Anyhow, 'nuff of that naval gazin' stuff. This morning I got back to assembling the forms that'll go on the strongback. Three more done this morning, A, B & C. Only D and the duplicate F to do and they're done then I can seriously start thinking about setting up the strongback. I do have to decide if we're going to glass the cabin roof while the long table is set up. The only other thing that's standing in my way after that decision is made is to laminate the two transom panels.

Frame A gluing up.

Same goes for frame D.

Picked up one of two rolls of fiberglass (1708 38" at bargain price) that'll be used to cover the bottom and side panels. I'm still looking for some double bias 10 oz. 0/90 in 50" width.

That's 'bout it for now. It's hotter 'n hell outside so I think a boat ride is in order. Have a good weekend.

Thursday, July 14, 2011

Just a brief update

More strongback forms being assembled. E & F on the table gluing up and G & H standing up behind all ready to go.

Still a lot to do yet.

Wednesday, July 13, 2011

I just couldn't leave it alone

for any length of time. There's a few things that were bugging me and I just have to figure them out or it'll drive me nuts. The first is the transom mold. As far as I can tell this is the first TW28 assembled from a first generation CnC kit. There's a few bugs in the kit and the transom mold is one I think.

Frame I supplied, which is defines the shape of the hull, is cut like most of the others as an outline of the hull shape. This doesn't leave anything in the center to attach the other mold parts to it.

It would have been much easier if Frame I had been supplied as a whole piece (or two) so that the mold braces could be easily attached. I know there's plus's and minus's to doing it that way, such as gaining access to the inside when stitching the hull together etc. Anyhow, you just do what you can and move on. If I stopped and dwelled on every lil' hiccup I'd never get anything done.

This is what the assembled strongback will look like.
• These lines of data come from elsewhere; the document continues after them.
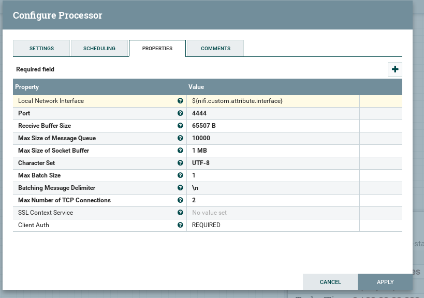Click help icon for Batching Message Delimiter
The height and width of the screenshot is (298, 424).
[x=180, y=188]

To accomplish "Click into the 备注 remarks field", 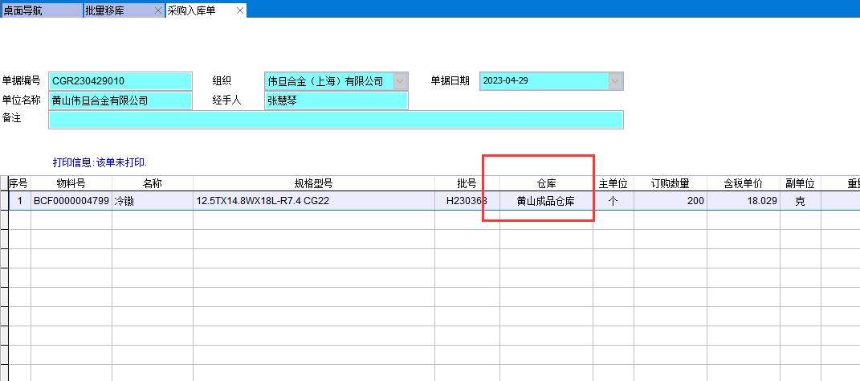I will click(336, 120).
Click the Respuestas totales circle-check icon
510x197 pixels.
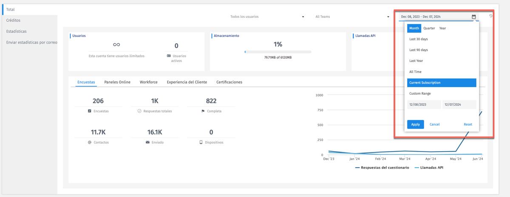point(139,111)
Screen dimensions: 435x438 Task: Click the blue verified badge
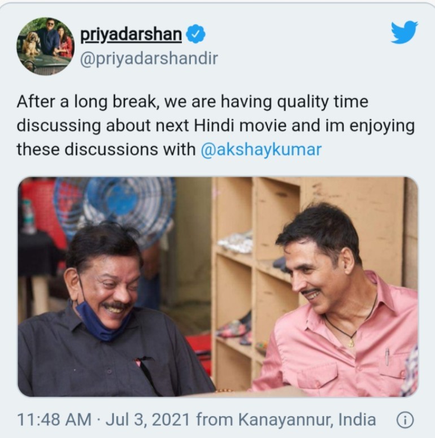[195, 34]
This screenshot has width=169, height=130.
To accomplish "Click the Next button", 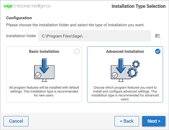I will point(154,121).
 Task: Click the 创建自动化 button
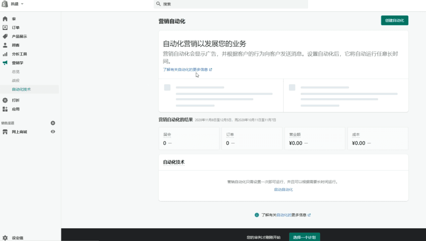(394, 20)
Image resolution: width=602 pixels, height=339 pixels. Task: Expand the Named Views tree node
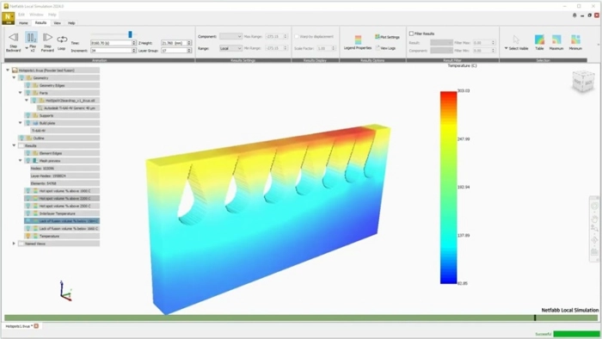15,243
You can see where the transom mold goes. One down and 8 more to assemble.

Saturday, July 9, 2011

Feeling a little

burned out from all this boat building stuff so we decided to take a lil' break from it. Been getting anxious for a boat ride too so we pulled out the ole' boat (the one we can't seem to give away) and get her rigged for a dunking. This will be her first time in the water in over two years.

This could be fun or a disaster. Don't change that channel! :-)

Update: Got our boat ride in! :D

We had a lil' fire on this boat year before last and that kinda set me back a bit on boating. That and we did a quite a few things with the car club last year. I was a little apprehensive about taking her out but had to do it sooner or later. Boat worked perfectly.

The one thing I'm going to miss going from this to a Trawler is the speed! :?

I apologize for the crappy pics but the Admiral was definitely enjoying herself. ;-)

The CCGS Griffon docked in Prescott Ontario. I worked on her in the fall of '78 as a deckhand then went to College for Marine Engineering. I returned to the Griffon in the fall of 1980 as a Steward and stayed on her till 1985. During my time on her I went from Steward to Storekeeper to Supply Officer.

I think we're going to take a bit more of a break from the boat building, save some money (hopefully) and do a little more boating this summer. Will probably be back to the boat mid August or so.

Sunday, July 3, 2011

Thinking ahead

is probably one of the most enjoyable parts of building your own boat. There's a million decisions to be made and each one can affect a half dozen others. I'm lucky in that I've been able to follow a few ongoing boat builds like this as well as a few finished models.

This morning I popped the troublesome frame off the long table and tucked it away. The next big task is the cabin sides. They curved so I had to lay out with some blocks so the panel would follow that curve.

It took a good while, 30 mins or so to goop up the glass and get the peel ply on. It had started to kick off when I got all the way around so it was scramble time to get the peelply on and smoothed out.

It's a good thing Boots showed up this morning to oversee operations. He immediately pointed out a mistake in my layout of the cabin side sliding door.

I had the top of the door level with the tops of the other two windows. The top of the window in the door should have been level with the tops of the other windows. Nice catch Boots! You've earned your kibble this week! ;-)

Off to see INXS tonight at Riverfest. Hope it's a good show. It's gonna be a late night for these old birds. ;-)

Saturday, July 2, 2011

Just suck it up

and forge ahead. This mornings session in the Big Blue Boat Shed went a little better. I made sure the epoxy & hardener reservoirs were filled and used a mixing nozzle to help speed things along.

I've read some reviews of these rollers and they sounded too good to be true so I just had to find out for myself.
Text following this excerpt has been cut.